Frequently Asked Questions

Question: Is Madshot A Good Game?

Answer: Madshot is a good game in my opinion and it certainly has the potential to become a top indie game like Hades, given that the developers push through with a better narrative. The gameplay is there, however, it seems to be lacking in lore, dialogues, and such. Hopefully, the developers will address this issue to not make the game look shallow when compared to games in a similar genre.

Question: Did Madshot and Hades Come From The Same Developers?

Answer: Hades and Madshot came from two different developers. Supergiant Games developed Hades, while Overflow developed Madshot. Hades is more of an inspiration for Madshot, hence you can see similarities in the gameplay and a few mechanics.

Question: How Do You Get Good At Madshot?

Answer: Madshot is a difficult game when you’re a newbie to the genre, however, since I’ve played Hades before and got addicted to it, it was not that hard to transition to Madshot. Regardless, here are a few tips to help you get better at Madshot.

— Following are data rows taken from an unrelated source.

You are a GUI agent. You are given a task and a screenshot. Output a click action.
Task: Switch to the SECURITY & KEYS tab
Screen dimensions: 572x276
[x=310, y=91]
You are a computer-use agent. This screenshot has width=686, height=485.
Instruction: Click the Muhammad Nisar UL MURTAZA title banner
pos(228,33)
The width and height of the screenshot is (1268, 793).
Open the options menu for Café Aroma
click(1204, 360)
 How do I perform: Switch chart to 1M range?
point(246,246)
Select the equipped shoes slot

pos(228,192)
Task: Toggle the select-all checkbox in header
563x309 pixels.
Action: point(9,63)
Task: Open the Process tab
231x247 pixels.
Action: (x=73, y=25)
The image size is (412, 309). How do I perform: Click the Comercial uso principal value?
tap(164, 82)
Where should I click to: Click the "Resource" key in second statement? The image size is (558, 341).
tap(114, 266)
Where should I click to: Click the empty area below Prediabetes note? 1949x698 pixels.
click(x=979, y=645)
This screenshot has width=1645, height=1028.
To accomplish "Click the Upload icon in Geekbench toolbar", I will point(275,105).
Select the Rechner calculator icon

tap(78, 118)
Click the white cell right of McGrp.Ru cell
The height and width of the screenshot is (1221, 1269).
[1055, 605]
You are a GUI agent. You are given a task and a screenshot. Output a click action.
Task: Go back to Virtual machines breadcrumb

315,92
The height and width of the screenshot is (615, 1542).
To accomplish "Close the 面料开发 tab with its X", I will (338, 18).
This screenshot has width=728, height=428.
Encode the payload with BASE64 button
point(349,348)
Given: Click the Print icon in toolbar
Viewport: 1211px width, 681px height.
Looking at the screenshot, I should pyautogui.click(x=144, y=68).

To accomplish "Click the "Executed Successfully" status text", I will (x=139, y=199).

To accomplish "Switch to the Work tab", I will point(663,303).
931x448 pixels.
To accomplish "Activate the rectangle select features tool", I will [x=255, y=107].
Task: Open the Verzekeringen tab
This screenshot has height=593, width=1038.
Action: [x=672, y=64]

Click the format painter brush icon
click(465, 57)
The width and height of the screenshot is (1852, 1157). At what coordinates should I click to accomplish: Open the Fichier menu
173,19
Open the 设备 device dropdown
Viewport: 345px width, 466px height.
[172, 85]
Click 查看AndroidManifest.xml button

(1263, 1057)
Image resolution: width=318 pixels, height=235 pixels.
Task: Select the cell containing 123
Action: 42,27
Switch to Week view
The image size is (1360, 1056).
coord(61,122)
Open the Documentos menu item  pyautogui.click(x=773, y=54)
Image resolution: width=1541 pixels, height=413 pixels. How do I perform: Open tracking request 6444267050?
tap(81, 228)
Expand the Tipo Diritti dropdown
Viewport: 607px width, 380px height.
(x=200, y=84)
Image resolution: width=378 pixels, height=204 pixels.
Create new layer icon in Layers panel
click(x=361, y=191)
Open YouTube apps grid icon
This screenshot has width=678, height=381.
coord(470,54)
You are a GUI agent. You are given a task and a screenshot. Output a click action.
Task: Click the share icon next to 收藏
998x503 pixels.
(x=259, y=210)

1. Fit your transmutations according to your weapons.
2. Study enemy movements and patterns.
3. Platforms are your friend; move around the battlefield as much as you can to avoid getting swarmed by enemies.
4. Learn from your mistakes; dying will only make you stronger.

Madshot Verdict – 7/10

Madshot carrying the body of a dead woman
Madshot’s Protagonist Carrying The Body of a Dead Woman

As an early-access game, Madshot has a lot of potential. From its replay value to the fun and exciting combat, we can only hope that the developers consistently roll out content updates for the game before fully releasing it.

We’re also hoping we can get more context out of the story of the game, as it looks pretty shallow and barely scratches the surface of the narrative.